(Collected data)
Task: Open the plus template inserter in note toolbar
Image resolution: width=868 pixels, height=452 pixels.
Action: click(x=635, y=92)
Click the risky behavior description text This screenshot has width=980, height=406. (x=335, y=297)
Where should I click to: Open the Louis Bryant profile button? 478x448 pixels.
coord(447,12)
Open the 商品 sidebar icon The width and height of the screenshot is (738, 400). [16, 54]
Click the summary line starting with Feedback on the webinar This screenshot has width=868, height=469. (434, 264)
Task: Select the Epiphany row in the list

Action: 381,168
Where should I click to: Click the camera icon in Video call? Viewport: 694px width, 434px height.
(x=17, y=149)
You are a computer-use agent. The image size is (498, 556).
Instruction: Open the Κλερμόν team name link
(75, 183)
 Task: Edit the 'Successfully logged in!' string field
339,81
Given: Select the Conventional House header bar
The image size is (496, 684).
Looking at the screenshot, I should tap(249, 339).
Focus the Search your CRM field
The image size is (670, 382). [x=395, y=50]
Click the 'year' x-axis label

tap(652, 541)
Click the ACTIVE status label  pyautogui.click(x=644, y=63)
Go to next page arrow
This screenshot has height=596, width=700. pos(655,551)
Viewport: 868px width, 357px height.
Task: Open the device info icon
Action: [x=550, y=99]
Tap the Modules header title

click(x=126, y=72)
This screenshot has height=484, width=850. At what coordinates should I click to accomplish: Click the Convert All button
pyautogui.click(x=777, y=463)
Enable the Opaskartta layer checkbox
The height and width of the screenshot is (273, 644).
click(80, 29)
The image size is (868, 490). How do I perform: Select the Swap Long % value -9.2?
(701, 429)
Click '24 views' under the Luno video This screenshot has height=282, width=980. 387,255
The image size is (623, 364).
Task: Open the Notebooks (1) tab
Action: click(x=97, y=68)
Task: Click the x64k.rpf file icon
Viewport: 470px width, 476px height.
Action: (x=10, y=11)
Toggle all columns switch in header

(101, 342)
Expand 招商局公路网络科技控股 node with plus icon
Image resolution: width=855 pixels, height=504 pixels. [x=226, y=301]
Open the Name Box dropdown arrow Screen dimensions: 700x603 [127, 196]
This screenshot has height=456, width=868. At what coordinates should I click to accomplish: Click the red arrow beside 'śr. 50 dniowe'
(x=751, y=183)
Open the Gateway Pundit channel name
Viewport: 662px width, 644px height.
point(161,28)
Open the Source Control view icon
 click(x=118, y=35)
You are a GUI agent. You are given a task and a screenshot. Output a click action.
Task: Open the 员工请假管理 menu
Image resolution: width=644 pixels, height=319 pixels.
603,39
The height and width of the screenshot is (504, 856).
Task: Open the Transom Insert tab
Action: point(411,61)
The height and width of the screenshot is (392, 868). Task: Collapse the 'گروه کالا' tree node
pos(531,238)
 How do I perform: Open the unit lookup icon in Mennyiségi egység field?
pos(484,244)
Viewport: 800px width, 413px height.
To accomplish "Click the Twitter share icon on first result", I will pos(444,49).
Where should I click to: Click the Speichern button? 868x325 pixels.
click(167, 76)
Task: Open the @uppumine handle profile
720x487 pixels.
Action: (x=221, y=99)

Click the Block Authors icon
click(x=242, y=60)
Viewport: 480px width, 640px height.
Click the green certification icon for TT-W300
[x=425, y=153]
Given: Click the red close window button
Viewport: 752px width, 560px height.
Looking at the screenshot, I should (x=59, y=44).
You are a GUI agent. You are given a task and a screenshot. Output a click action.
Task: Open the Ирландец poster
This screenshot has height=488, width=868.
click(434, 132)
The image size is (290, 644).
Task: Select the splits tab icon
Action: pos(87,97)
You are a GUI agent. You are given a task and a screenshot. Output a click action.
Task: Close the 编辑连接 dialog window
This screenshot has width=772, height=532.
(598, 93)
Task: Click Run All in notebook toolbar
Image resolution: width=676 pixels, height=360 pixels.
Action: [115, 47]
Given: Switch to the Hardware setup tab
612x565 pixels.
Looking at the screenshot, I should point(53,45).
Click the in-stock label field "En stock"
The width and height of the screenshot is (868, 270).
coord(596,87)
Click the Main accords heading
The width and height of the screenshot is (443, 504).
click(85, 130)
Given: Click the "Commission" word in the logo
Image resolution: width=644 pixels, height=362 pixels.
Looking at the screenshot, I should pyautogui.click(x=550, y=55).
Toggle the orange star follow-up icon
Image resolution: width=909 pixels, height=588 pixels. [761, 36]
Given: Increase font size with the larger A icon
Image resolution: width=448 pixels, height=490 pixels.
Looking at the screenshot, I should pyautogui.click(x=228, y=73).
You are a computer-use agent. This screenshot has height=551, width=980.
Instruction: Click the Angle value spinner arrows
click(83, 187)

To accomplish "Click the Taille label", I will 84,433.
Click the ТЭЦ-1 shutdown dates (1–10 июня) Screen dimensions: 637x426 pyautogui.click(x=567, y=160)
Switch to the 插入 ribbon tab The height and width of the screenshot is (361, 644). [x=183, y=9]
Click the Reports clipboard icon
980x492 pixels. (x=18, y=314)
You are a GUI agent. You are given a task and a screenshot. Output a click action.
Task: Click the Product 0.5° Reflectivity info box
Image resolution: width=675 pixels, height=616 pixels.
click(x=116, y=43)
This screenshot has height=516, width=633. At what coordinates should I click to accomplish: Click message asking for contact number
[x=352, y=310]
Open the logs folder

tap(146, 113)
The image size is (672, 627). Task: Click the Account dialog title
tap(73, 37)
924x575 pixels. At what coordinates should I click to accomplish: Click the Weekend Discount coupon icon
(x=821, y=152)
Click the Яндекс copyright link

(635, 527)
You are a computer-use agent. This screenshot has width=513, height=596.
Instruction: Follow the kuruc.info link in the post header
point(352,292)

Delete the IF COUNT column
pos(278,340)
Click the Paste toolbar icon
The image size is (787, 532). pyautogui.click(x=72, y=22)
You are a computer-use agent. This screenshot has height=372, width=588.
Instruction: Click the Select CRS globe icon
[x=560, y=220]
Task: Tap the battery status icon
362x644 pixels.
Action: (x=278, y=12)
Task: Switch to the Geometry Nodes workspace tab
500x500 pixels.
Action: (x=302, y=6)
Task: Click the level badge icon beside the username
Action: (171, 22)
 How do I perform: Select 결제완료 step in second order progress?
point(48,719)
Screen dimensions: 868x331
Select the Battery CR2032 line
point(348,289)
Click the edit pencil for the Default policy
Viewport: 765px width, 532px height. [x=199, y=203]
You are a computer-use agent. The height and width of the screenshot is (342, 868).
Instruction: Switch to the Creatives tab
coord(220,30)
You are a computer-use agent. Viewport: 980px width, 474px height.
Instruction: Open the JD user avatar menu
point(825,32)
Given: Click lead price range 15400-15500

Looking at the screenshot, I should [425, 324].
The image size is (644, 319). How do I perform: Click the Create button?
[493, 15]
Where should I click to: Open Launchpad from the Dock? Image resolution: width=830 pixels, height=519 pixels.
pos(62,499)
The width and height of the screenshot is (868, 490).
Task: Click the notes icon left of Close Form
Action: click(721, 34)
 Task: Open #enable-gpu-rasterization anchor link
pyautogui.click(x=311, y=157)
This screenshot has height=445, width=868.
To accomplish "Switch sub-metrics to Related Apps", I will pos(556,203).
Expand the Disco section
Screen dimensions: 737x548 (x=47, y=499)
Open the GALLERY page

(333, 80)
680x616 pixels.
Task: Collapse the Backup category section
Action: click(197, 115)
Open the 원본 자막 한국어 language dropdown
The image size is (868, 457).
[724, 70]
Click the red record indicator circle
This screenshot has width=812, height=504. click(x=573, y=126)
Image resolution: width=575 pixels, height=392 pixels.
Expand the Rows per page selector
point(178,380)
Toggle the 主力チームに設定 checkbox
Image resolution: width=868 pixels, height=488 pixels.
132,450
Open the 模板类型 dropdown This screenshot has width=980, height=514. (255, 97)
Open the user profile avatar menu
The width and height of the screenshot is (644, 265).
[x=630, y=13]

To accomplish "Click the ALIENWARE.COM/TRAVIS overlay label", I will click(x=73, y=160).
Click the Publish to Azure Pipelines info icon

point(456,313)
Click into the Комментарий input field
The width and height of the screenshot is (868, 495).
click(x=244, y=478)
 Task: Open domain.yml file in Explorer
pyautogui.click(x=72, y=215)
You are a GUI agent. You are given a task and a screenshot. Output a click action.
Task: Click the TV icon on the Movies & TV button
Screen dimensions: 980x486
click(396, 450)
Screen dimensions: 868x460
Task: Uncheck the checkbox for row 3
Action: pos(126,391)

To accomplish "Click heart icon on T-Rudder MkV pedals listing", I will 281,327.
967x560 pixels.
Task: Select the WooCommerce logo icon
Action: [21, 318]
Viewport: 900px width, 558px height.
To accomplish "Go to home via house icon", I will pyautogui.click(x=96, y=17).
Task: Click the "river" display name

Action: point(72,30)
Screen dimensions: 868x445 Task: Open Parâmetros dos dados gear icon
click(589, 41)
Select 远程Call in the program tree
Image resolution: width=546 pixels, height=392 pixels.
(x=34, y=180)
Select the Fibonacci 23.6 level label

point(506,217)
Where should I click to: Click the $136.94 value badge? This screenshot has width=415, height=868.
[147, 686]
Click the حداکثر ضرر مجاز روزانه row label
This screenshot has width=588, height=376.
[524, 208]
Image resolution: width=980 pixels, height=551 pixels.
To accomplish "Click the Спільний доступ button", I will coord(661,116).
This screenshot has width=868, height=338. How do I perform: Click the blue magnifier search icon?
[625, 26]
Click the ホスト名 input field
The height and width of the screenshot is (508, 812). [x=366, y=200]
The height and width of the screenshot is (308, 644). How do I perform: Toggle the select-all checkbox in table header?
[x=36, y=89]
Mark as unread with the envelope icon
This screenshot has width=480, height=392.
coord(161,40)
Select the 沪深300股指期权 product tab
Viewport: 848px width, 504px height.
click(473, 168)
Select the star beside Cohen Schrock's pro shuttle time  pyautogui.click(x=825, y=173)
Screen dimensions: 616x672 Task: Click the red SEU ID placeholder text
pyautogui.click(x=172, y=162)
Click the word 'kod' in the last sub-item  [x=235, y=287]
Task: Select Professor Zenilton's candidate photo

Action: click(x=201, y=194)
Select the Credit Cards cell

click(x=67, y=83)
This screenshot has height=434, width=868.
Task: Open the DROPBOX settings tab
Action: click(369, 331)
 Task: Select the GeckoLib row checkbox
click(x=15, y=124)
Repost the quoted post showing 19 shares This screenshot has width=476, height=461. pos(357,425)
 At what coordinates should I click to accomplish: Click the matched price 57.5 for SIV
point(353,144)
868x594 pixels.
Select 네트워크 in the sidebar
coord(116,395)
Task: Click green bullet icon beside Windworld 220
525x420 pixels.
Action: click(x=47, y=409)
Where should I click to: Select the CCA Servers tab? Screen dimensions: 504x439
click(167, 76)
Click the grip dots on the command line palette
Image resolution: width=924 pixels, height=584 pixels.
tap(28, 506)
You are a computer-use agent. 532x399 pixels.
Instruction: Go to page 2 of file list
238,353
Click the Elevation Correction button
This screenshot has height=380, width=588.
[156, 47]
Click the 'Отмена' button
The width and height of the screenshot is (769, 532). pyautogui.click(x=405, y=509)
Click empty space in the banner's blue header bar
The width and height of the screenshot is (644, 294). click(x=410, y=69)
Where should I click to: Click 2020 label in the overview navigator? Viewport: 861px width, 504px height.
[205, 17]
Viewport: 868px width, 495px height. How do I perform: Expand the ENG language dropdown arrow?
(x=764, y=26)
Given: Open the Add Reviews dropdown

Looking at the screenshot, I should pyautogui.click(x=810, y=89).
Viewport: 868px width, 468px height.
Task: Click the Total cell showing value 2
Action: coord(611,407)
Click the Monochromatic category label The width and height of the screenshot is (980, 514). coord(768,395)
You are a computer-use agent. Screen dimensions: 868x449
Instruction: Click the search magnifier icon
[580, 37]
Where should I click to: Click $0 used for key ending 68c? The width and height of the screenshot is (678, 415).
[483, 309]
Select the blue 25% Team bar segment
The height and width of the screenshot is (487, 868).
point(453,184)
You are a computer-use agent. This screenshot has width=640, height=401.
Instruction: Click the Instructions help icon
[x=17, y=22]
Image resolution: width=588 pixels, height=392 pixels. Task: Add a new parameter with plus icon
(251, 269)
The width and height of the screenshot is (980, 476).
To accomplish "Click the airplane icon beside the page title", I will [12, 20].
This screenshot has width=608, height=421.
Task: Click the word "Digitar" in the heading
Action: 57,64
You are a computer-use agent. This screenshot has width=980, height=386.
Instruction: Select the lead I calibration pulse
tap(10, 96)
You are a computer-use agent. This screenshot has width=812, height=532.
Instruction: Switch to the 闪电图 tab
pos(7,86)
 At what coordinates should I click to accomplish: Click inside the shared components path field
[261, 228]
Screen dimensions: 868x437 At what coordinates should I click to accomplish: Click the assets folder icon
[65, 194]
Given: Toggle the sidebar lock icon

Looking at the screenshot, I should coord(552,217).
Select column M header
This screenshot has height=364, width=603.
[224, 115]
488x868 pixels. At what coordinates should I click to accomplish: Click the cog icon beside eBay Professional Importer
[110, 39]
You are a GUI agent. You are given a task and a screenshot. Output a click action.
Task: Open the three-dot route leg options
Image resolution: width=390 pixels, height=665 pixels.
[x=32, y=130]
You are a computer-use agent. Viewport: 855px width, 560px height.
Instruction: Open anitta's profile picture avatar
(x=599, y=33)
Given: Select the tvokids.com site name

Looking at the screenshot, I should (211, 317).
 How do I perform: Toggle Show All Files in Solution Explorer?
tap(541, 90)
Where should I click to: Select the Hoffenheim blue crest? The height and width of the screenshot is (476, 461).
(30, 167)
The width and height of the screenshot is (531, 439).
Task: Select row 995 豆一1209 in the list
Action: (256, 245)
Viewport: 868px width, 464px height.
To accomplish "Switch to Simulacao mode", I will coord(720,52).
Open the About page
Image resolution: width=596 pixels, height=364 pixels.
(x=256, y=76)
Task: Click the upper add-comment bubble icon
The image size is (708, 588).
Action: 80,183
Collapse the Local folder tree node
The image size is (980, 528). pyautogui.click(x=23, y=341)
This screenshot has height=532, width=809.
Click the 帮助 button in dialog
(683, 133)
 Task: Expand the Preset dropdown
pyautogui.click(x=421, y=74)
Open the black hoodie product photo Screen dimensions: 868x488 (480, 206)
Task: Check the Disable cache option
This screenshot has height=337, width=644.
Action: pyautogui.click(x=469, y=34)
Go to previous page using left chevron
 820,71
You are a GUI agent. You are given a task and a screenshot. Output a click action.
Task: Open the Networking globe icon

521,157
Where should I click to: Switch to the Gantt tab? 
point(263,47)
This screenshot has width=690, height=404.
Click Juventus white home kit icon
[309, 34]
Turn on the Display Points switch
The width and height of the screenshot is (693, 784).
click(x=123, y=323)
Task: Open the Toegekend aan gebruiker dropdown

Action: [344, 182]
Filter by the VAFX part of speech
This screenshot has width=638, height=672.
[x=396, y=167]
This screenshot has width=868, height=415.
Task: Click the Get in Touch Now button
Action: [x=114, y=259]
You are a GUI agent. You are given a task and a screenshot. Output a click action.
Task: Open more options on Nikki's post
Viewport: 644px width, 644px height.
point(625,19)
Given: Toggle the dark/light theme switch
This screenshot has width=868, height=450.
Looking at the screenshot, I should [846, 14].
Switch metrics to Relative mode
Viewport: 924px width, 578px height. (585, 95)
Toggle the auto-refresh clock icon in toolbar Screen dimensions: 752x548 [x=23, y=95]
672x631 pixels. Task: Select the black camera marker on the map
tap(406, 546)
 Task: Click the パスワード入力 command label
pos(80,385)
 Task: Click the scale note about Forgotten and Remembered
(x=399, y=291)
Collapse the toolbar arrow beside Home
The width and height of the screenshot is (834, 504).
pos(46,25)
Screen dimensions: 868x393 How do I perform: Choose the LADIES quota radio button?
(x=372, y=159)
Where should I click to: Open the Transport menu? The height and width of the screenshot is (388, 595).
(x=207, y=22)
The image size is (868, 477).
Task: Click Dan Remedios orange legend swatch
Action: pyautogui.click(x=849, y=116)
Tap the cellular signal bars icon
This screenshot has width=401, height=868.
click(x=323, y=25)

__What is needed__: Taking the records from the top, repeat each line exactly until you have repeated the line that contains "Click the ACTIVE".

__Answer box__:
Task: Open the plus template inserter in note toolbar
Image resolution: width=868 pixels, height=452 pixels.
Action: click(x=635, y=92)
Click the risky behavior description text This screenshot has width=980, height=406. (x=335, y=297)
Where should I click to: Open the Louis Bryant profile button? 478x448 pixels.
coord(447,12)
Open the 商品 sidebar icon The width and height of the screenshot is (738, 400). [16, 54]
Click the summary line starting with Feedback on the webinar This screenshot has width=868, height=469. (434, 264)
Task: Select the Epiphany row in the list

Action: 381,168
Where should I click to: Click the camera icon in Video call? Viewport: 694px width, 434px height.
(x=17, y=149)
You are a computer-use agent. The image size is (498, 556).
Instruction: Open the Κλερμόν team name link
(75, 183)
 Task: Edit the 'Successfully logged in!' string field
339,81
Given: Select the Conventional House header bar
The image size is (496, 684).
Looking at the screenshot, I should tap(249, 339).
Focus the Search your CRM field
The image size is (670, 382). [x=395, y=50]
Click the 'year' x-axis label

tap(652, 541)
Click the ACTIVE status label  pyautogui.click(x=644, y=63)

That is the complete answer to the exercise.